Changing stroke rehab and research worldwide now.Time is Brain! trillions and trillions of neurons that DIE each day because there are NO effective hyperacute therapies besides tPA(only 12% effective). I have 523 posts on hyperacute therapy, enough for researchers to spend decades proving them out. These are my personal ideas and blog on stroke rehabilitation and stroke research. Do not attempt any of these without checking with your medical provider. Unless you join me in agitating, when you need these therapies they won't be there.

What this blog is for:

My blog is not to help survivors recover, it is to have the 10 million yearly stroke survivors light fires underneath their doctors, stroke hospitals and stroke researchers to get stroke solved. 100% recovery. The stroke medical world is completely failing at that goal, they don't even have it as a goal. Shortly after getting out of the hospital and getting NO information on the process or protocols of stroke rehabilitation and recovery I started searching on the internet and found that no other survivor received useful information. This is an attempt to cover all stroke rehabilitation information that should be readily available to survivors so they can talk with informed knowledge to their medical staff. It lays out what needs to be done to get stroke survivors closer to 100% recovery. It's quite disgusting that this information is not available from every stroke association and doctors group.

Thursday, January 2, 2020

Premotor dorsal white matter integrity for the prediction of upper limb motor impairment after stroke

Oh fuck, more stupid useless prediction crapola. Survivors want EXACT STROKE REHAB PROTOCOLS that deliver results. This is useless for survivors. 

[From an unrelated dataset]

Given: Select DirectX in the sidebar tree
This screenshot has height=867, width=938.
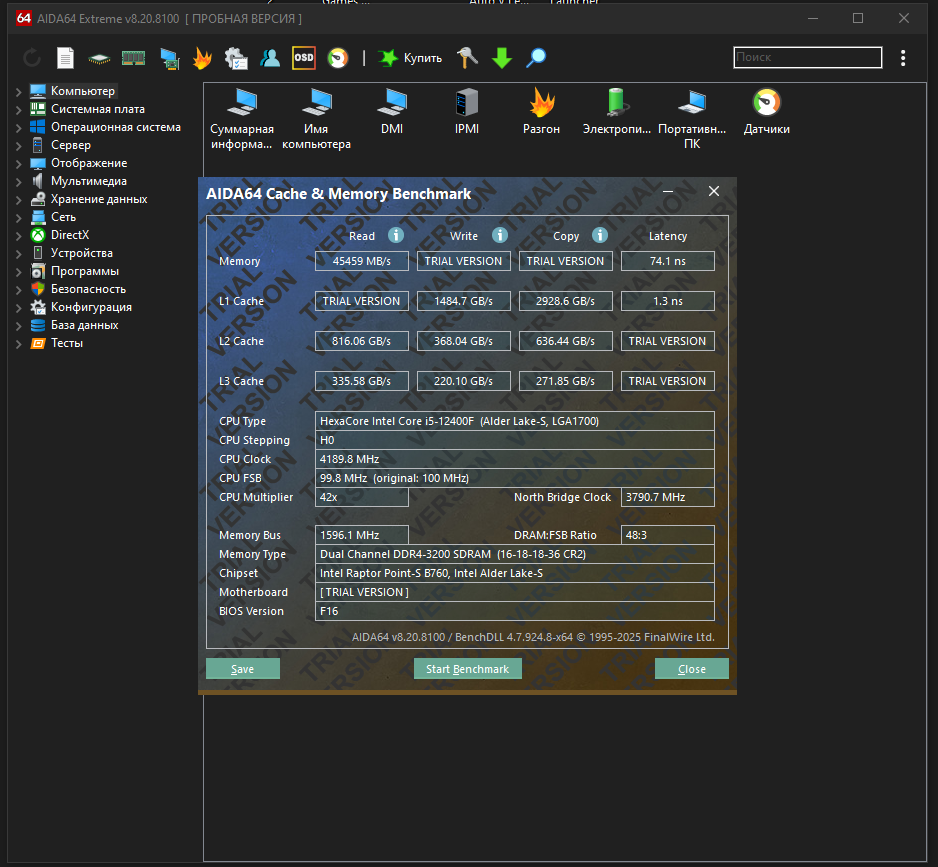Looking at the screenshot, I should [x=70, y=235].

Premotor dorsal white matter integrity for the prediction of upper limb motor impairment after stroke


Abstract

Corticospinal tract integrity after stroke has been widely investigated through the evaluation of fibres descending from the primary motor cortex. However, about half of the corticospinal tract is composed by sub-pathways descending from premotor and parietal areas, to which damage may play a more specific role in motor impairment and recovery, particularly post-stroke. Therefore, the main aim of this study was to investigate lesion load within corticospinal tract sub-pathways as predictors of upper limb motor impairment after stroke. Motor impairment (Fugl-Meyer Upper Extremity score) was evaluated in 27 participants at one week and six months after stroke, together with other clinical and demographic data. Neuroimaging data were obtained within the first week after stroke. Univariate regression analysis indicated that among all neural correlates, lesion load within premotor fibres explained the most variance in motor impairment at six months (R2 = 0.44, p < 0.001). Multivariable regression analysis resulted in three independent, significant variables explaining motor impairment at six months; Fugl-Meyer Upper Extremity score at one week, premotor dorsal fibre lesion load at one week, and age below or above 70 years (total R2 = 0.81; p < 0.001). Early examination of premotor dorsal fibre integrity may be a promising biomarker of upper limb motor impairment after stroke.